Denham's final film was made in 1952, and the J. Arthur Rank Company went on to rent the facility to the United States Air Force between 1954 and December 1961. In the 1960s and 1970s Rank-Xerox occupied the Art Deco office buildings and used most of the sound stages as warehouses. Despite this, from the 1950s Denham became one of the most important centres for recording film music, the studio played host to Bernard Herrmann, John Barry, Jerry Goldsmith and John Williams, among others.

After the closing of the film studio, Stage One Music Theatre was used periodically by Pinewood Studios and Rank to record film scores, including for Vertigo, The Three Worlds of Gulliver and Mysterious Island.

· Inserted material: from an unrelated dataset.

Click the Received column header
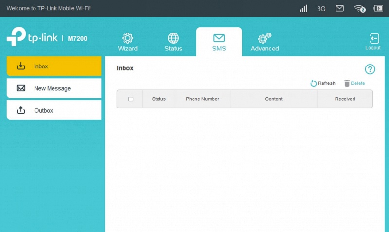Viewport: 389px width, 232px height. pyautogui.click(x=345, y=99)
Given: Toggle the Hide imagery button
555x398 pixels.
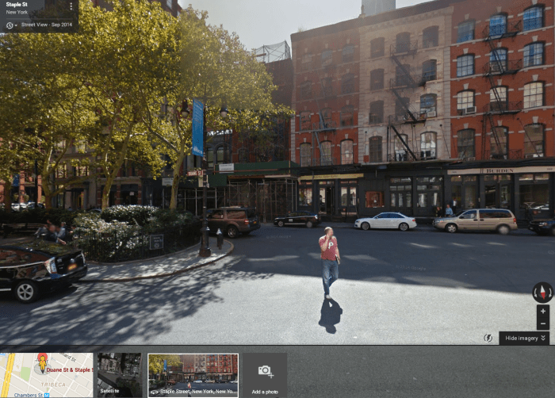Looking at the screenshot, I should 522,338.
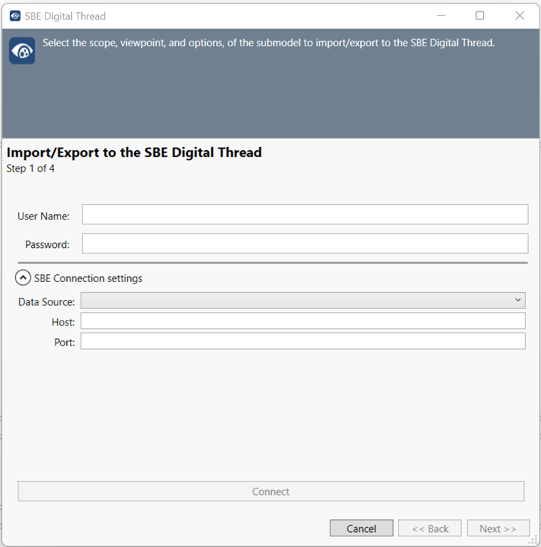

In 1966 the film production company Anvil Films moved into the large music stage at Denham. Led by Ken Cameron (brother of the famous journalist James), Ken Scrivener, Richard Warren and Ralph May, Anvil recorded post-synching dialogue, Foley sound effects and music. By 1969, the studio claimed it was the most technologically advanced recording studio in Europe. Important films recorded during their time at the studio, included Ryan's Daughter, Jane Eyre, International Velvet, Superman, Star Wars, the TV miniseries Jesus of Nazareth, Alien and The Empire Strikes Back. The company was forced to move in 1980 when the studio was bought by a developer.

The buildings on the south of the site were demolished in 1980 and the area redeveloped and landscaped as Broadwater Park business park. The landscaped gardens, by Preben Jakobsen and utilising spoil from the demolished buildings, are included on the Register of Historic Parks and Gardens. In 2017 the Grade II listed main studio building and surrounding land were redeveloped as luxury flats and houses. The Art Deco main building, which included a film processing laboratory and cinema, is the only surviving building from the original film studios.

==Selected films==

Made on the site during construction:
- The Ghost Goes West (1935)
- Things to Come (1936)
- The Man Who Could Work Miracles (1936)

The first film to be made at the studio proper was Southern Roses (1936). Others included:
- Fire Over England (1936)
- Dark Journey (1936)
- Rembrandt (1936)
- I Claudius (1937) abandoned
- Knight Without Armour (1937)
- The Squeaker (1937)
- Farewell Again (1937)
- 21 Days (1937)
- A Yank at Oxford (1938)
- South Riding (1938)
- The Citadel (1938)
- The Divorce of Lady X (1938)
- Goodbye, Mr. Chips (1939)
- The Arsenal Stadium Mystery (1939)
- A Window in London (1939)
- The Stars Look Down (1939)
- Q Planes (1939) - released in the US as Clouds Over Europe
- Thief of Bagdad (1940) - mainly made at Denham.
- Dangerous Moonlight (1941), the film that inspired the term Denham Concerto, coined by Steve Race (after the Warsaw Concerto included in the film)
- Noël Coward's In Which We Serve (1942)
- Hatter's Castle (1942)
- The Gentle Sex (1943) - credits show D&P Studios.
- Powell & Pressburger's The Life and Death of Colonel Blimp (1943), A Canterbury Tale (1944), I Know Where I'm Going! (1945) and A Matter of Life and Death (1946)
- Laurence Olivier's Henry V (1944) and Hamlet (1948)
- Part of David Lean's Brief Encounter (1945)
- Most of Blithe Spirit (1945)
- Great Expectations (1946)
- Odd Man Out (1947)
- So Well Remembered (1947)
- So Evil My Love (1948)
- The History of Mr. Polly (1949)
- Treasure Island (1950)
- The Story of Robin Hood and His Merrie Men (1952)

The last film to be made at Denham was Disney's The Sword and the Rose (1953).